State the number of lines in the following data that include the word "agent", with no other text.

[Saved data entries]
┄┄┄┄┄┄┄┄┄┄┄┄┄┄┄┄┄┄┄┄

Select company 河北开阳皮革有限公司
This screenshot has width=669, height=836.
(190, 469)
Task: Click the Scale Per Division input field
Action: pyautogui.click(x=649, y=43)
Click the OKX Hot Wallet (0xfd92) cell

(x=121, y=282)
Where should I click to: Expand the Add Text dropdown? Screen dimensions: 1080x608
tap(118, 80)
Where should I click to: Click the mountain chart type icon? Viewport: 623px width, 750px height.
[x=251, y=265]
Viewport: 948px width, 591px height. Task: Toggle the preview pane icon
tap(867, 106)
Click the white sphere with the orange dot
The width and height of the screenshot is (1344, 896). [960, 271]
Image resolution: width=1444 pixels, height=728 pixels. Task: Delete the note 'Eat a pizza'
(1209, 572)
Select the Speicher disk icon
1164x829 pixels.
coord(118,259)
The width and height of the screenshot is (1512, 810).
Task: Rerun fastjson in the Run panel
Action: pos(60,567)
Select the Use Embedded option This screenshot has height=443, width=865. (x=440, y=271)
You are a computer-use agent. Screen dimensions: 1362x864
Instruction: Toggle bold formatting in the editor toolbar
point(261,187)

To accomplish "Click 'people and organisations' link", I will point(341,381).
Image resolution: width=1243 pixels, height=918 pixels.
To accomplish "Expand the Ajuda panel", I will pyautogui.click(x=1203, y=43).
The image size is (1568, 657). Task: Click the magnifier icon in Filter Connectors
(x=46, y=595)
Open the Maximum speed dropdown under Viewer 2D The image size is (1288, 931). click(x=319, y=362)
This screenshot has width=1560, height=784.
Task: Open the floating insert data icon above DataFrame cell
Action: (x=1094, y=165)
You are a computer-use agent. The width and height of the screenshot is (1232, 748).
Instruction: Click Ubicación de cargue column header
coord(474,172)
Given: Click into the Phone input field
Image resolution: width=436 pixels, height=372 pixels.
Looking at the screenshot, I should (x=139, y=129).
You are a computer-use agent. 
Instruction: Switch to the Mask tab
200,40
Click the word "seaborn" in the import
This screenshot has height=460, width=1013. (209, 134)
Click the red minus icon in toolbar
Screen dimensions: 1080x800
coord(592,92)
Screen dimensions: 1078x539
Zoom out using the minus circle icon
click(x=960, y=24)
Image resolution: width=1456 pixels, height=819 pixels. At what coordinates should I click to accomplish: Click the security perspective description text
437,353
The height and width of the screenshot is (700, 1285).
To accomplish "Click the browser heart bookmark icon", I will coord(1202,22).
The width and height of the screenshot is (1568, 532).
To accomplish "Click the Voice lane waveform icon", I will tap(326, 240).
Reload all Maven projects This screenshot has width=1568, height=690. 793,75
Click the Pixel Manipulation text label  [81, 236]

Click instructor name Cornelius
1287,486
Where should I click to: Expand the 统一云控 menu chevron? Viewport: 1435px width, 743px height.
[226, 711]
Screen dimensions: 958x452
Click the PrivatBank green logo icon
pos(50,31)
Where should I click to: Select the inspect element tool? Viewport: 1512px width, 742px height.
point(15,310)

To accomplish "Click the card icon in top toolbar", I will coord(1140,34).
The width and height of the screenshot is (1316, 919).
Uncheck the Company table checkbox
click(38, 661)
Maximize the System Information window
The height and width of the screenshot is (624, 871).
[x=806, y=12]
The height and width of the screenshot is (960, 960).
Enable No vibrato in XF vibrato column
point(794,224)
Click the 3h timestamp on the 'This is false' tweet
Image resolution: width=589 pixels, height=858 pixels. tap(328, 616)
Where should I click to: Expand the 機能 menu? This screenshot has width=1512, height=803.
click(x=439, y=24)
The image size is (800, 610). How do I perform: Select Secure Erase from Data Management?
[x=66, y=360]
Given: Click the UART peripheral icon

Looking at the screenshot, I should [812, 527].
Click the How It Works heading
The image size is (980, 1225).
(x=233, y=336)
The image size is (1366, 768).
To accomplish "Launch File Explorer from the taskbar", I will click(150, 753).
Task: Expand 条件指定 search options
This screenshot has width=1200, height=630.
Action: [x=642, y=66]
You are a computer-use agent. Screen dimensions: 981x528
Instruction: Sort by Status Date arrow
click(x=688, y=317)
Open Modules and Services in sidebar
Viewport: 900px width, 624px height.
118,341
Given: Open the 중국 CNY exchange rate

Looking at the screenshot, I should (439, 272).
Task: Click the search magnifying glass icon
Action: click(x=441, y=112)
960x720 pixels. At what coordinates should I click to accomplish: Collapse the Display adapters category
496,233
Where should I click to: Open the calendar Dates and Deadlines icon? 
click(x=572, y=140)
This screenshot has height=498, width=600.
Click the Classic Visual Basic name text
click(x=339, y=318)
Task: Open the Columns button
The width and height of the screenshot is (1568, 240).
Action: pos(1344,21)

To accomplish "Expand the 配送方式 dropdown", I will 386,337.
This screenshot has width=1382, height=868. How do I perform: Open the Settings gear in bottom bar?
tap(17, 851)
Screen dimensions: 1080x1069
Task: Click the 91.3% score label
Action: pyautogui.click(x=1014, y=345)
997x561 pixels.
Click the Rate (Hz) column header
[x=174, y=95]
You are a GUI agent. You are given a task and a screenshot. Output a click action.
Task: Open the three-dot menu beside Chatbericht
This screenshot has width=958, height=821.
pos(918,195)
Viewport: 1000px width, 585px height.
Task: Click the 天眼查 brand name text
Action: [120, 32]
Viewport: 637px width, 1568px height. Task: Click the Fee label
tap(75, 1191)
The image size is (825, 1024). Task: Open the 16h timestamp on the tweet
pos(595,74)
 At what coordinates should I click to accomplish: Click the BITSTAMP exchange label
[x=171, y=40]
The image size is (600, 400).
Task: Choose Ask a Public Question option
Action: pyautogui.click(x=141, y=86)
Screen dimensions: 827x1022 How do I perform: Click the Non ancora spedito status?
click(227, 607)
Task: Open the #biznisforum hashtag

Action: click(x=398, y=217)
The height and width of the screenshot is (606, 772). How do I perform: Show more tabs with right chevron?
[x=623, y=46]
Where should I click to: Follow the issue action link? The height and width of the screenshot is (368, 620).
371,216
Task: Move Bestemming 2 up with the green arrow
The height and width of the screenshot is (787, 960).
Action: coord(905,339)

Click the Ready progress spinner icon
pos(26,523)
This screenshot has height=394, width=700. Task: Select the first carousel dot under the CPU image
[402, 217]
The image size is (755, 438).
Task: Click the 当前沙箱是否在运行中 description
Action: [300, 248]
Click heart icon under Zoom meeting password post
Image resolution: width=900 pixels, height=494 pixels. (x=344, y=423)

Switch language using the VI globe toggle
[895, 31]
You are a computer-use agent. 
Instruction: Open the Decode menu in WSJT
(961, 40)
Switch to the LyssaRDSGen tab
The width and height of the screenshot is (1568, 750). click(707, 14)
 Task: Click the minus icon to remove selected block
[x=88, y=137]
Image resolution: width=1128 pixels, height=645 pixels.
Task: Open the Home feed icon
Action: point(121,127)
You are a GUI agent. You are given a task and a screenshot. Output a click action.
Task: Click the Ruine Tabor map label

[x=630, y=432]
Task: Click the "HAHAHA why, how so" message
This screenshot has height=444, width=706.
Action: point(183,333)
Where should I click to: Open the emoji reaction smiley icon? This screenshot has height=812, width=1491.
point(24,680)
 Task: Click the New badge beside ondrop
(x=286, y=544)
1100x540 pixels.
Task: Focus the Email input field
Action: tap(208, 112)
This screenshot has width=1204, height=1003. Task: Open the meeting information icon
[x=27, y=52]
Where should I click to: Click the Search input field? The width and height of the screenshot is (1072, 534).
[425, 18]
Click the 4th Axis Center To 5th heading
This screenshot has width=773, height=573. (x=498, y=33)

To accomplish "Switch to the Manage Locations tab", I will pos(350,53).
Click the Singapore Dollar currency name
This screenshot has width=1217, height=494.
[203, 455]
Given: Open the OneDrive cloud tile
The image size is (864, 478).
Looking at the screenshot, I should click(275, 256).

┄┄┄┄┄┄┄┄┄┄┄┄┄┄┄┄┄┄┄┄

[Response to this exercise]
7